▶ PROBLEM
Please output, unchanged, the lines starting at the one that contains "566x409 pixels. Task: Click" and ending at the last line of the records, with both of those lines included.

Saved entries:
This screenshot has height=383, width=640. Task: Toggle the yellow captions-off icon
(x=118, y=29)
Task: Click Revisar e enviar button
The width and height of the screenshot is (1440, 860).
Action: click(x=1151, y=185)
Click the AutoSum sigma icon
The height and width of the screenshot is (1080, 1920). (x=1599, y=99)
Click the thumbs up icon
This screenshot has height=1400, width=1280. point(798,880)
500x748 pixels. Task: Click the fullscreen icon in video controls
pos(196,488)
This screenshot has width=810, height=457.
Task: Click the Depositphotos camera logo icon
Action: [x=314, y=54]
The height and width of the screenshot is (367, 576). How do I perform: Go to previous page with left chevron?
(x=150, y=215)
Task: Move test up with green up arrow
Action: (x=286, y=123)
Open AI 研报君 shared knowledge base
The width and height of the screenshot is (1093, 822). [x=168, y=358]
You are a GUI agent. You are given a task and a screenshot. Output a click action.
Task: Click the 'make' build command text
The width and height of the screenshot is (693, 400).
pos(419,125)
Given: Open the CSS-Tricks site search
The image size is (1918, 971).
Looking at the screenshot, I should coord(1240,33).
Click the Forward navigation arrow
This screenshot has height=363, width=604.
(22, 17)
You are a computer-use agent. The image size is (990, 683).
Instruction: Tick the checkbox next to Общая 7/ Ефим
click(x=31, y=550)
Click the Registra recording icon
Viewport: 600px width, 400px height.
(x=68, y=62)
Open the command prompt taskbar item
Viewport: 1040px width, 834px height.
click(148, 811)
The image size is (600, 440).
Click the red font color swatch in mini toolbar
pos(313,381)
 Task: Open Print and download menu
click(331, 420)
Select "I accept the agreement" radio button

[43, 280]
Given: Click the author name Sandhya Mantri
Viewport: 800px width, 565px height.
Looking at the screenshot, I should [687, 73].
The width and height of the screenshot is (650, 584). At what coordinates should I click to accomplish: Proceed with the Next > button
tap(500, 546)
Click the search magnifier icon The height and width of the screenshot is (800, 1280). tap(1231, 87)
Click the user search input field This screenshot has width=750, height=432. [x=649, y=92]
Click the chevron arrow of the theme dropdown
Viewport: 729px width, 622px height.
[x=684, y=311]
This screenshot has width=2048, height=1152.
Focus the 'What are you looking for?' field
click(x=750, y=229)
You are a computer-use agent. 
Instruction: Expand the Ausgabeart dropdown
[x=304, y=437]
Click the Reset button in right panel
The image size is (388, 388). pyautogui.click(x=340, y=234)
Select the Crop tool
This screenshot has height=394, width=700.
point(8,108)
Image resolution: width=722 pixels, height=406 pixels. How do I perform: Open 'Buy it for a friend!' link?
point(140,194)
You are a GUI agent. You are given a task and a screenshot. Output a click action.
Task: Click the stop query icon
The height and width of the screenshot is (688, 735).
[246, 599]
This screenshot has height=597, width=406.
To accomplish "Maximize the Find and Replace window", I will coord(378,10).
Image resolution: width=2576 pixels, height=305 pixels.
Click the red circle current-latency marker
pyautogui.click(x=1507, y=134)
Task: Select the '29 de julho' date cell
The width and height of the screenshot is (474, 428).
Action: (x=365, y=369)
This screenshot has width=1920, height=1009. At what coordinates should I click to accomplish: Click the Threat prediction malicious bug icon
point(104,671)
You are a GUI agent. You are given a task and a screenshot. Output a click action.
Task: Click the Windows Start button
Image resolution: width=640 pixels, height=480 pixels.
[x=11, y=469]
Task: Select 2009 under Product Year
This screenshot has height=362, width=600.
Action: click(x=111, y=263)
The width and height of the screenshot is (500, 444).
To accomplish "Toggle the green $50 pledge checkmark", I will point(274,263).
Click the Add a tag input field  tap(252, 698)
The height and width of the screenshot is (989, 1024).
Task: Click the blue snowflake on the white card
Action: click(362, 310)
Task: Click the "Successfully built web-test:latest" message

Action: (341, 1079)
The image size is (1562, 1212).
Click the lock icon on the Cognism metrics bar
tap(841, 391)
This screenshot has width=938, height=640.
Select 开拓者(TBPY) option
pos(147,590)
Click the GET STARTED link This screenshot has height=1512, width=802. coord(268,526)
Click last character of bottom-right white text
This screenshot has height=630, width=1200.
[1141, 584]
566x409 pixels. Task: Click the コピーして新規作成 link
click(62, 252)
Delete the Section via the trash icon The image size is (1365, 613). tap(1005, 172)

▶ EXPECTED OUTPUT
566x409 pixels. Task: Click the コピーして新規作成 link
click(62, 252)
Delete the Section via the trash icon The image size is (1365, 613). tap(1005, 172)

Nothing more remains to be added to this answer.